EXERCISE DESCRIPTION: The entries follow. Please return all of them exactly.

GIVEN RECORDS:
- - - - - - -

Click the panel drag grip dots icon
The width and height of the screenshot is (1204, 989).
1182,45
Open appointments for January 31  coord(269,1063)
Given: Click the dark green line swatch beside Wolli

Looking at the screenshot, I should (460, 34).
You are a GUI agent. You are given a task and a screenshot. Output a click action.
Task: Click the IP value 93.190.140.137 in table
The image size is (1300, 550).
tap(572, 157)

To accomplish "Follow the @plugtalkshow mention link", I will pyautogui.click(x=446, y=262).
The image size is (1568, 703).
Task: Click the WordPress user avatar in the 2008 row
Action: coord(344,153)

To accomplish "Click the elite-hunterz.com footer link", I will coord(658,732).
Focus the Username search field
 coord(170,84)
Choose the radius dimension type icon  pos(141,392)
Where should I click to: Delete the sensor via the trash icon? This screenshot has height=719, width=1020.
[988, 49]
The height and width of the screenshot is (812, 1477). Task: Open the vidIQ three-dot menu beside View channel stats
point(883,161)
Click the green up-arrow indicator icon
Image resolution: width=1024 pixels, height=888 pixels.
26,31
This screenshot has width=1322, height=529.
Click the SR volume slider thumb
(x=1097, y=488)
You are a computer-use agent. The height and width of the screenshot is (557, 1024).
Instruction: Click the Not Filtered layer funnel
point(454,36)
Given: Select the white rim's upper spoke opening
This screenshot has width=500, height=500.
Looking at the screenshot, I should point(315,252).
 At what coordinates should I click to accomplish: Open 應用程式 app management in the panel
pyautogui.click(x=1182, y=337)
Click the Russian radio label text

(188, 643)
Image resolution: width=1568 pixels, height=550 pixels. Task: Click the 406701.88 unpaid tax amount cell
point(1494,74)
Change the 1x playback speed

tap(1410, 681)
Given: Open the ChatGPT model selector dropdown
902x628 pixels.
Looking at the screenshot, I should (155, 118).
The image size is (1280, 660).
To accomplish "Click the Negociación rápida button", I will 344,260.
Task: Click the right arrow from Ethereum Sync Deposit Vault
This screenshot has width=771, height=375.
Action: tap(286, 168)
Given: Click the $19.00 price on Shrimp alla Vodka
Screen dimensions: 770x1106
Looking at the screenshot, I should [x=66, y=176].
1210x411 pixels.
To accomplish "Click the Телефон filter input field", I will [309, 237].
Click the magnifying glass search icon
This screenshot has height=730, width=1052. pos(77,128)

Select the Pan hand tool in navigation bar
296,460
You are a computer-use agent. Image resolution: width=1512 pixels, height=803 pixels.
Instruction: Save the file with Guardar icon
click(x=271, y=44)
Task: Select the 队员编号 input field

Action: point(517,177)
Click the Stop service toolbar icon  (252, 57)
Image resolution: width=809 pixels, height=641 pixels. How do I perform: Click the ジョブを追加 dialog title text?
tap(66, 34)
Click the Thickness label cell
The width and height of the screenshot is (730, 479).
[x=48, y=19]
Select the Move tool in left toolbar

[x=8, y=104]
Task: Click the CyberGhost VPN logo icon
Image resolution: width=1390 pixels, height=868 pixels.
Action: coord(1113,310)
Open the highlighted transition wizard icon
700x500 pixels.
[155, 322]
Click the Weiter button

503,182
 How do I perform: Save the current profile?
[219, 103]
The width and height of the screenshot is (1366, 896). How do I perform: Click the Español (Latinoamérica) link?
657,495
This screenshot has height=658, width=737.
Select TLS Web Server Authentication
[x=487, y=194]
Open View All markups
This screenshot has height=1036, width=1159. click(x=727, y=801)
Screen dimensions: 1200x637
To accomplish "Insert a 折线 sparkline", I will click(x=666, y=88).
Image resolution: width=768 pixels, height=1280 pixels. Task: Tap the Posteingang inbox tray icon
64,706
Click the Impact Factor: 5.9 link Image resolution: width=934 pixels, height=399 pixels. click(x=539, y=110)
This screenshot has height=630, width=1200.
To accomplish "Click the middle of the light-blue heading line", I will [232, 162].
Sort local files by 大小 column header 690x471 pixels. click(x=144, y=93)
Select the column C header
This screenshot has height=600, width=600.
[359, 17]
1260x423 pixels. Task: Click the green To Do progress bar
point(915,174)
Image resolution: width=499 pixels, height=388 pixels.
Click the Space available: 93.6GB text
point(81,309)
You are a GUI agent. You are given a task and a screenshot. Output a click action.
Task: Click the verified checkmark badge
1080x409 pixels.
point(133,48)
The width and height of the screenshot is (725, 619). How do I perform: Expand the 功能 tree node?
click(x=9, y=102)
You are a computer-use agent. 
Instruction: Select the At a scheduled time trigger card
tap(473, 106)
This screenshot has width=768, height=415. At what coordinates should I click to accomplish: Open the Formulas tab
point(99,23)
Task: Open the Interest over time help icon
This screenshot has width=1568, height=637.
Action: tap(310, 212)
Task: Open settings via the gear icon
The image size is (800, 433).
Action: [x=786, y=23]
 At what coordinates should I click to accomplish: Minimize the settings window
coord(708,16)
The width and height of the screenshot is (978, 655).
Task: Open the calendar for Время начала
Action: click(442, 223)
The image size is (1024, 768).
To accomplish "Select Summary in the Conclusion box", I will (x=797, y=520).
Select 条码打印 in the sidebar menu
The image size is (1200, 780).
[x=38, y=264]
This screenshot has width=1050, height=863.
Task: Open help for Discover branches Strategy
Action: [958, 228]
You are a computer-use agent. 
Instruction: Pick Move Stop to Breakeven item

- - - - - - -

EXERCISE SOLUTION:
Click the panel drag grip dots icon
The width and height of the screenshot is (1204, 989).
1182,45
Open appointments for January 31  coord(269,1063)
Given: Click the dark green line swatch beside Wolli

Looking at the screenshot, I should (460, 34).
You are a GUI agent. You are given a task and a screenshot. Output a click action.
Task: Click the IP value 93.190.140.137 in table
The image size is (1300, 550).
tap(572, 157)

To accomplish "Follow the @plugtalkshow mention link", I will pyautogui.click(x=446, y=262).
The image size is (1568, 703).
Task: Click the WordPress user avatar in the 2008 row
Action: coord(344,153)

To accomplish "Click the elite-hunterz.com footer link", I will coord(658,732).
Focus the Username search field
 coord(170,84)
Choose the radius dimension type icon  pos(141,392)
Where should I click to: Delete the sensor via the trash icon? This screenshot has height=719, width=1020.
[988, 49]
The height and width of the screenshot is (812, 1477). Task: Open the vidIQ three-dot menu beside View channel stats
point(883,161)
Click the green up-arrow indicator icon
Image resolution: width=1024 pixels, height=888 pixels.
26,31
This screenshot has width=1322, height=529.
Click the SR volume slider thumb
(x=1097, y=488)
You are a computer-use agent. The height and width of the screenshot is (557, 1024).
Instruction: Click the Not Filtered layer funnel
point(454,36)
Given: Select the white rim's upper spoke opening
This screenshot has width=500, height=500.
Looking at the screenshot, I should point(315,252).
 At what coordinates should I click to accomplish: Open 應用程式 app management in the panel
pyautogui.click(x=1182, y=337)
Click the Russian radio label text

(188, 643)
Image resolution: width=1568 pixels, height=550 pixels. Task: Click the 406701.88 unpaid tax amount cell
point(1494,74)
Change the 1x playback speed

tap(1410, 681)
Given: Open the ChatGPT model selector dropdown
902x628 pixels.
Looking at the screenshot, I should (155, 118).
The image size is (1280, 660).
To accomplish "Click the Negociación rápida button", I will 344,260.
Task: Click the right arrow from Ethereum Sync Deposit Vault
This screenshot has width=771, height=375.
Action: tap(286, 168)
Given: Click the $19.00 price on Shrimp alla Vodka
Screen dimensions: 770x1106
Looking at the screenshot, I should [x=66, y=176].
1210x411 pixels.
To accomplish "Click the Телефон filter input field", I will [309, 237].
Click the magnifying glass search icon
This screenshot has height=730, width=1052. pos(77,128)

Select the Pan hand tool in navigation bar
296,460
You are a computer-use agent. Image resolution: width=1512 pixels, height=803 pixels.
Instruction: Save the file with Guardar icon
click(x=271, y=44)
Task: Select the 队员编号 input field

Action: point(517,177)
Click the Stop service toolbar icon  (252, 57)
Image resolution: width=809 pixels, height=641 pixels. How do I perform: Click the ジョブを追加 dialog title text?
tap(66, 34)
Click the Thickness label cell
The width and height of the screenshot is (730, 479).
[x=48, y=19]
Select the Move tool in left toolbar

[x=8, y=104]
Task: Click the CyberGhost VPN logo icon
Image resolution: width=1390 pixels, height=868 pixels.
Action: coord(1113,310)
Open the highlighted transition wizard icon
700x500 pixels.
[155, 322]
Click the Weiter button

503,182
 How do I perform: Save the current profile?
[219, 103]
The width and height of the screenshot is (1366, 896). How do I perform: Click the Español (Latinoamérica) link?
657,495
This screenshot has height=658, width=737.
Select TLS Web Server Authentication
[x=487, y=194]
Open View All markups
This screenshot has height=1036, width=1159. click(x=727, y=801)
Screen dimensions: 1200x637
To accomplish "Insert a 折线 sparkline", I will click(x=666, y=88).
Image resolution: width=768 pixels, height=1280 pixels. Task: Tap the Posteingang inbox tray icon
64,706
Click the Impact Factor: 5.9 link Image resolution: width=934 pixels, height=399 pixels. click(x=539, y=110)
This screenshot has height=630, width=1200.
To accomplish "Click the middle of the light-blue heading line", I will [232, 162].
Sort local files by 大小 column header 690x471 pixels. click(x=144, y=93)
Select the column C header
This screenshot has height=600, width=600.
[359, 17]
1260x423 pixels. Task: Click the green To Do progress bar
point(915,174)
Image resolution: width=499 pixels, height=388 pixels.
Click the Space available: 93.6GB text
point(81,309)
You are a GUI agent. You are given a task and a screenshot. Output a click action.
Task: Click the verified checkmark badge
1080x409 pixels.
point(133,48)
The width and height of the screenshot is (725, 619). How do I perform: Expand the 功能 tree node?
click(x=9, y=102)
You are a computer-use agent. 
Instruction: Select the At a scheduled time trigger card
tap(473, 106)
This screenshot has width=768, height=415. At what coordinates should I click to accomplish: Open the Formulas tab
point(99,23)
Task: Open the Interest over time help icon
This screenshot has width=1568, height=637.
Action: tap(310, 212)
Task: Open settings via the gear icon
The image size is (800, 433).
Action: [x=786, y=23]
 At what coordinates should I click to accomplish: Minimize the settings window
coord(708,16)
The width and height of the screenshot is (978, 655).
Task: Open the calendar for Время начала
Action: click(442, 223)
The image size is (1024, 768).
To accomplish "Select Summary in the Conclusion box", I will (x=797, y=520).
Select 条码打印 in the sidebar menu
The image size is (1200, 780).
[x=38, y=264]
This screenshot has width=1050, height=863.
Task: Open help for Discover branches Strategy
Action: [958, 228]
You are a computer-use agent. 
Instruction: Pick Move Stop to Breakeven item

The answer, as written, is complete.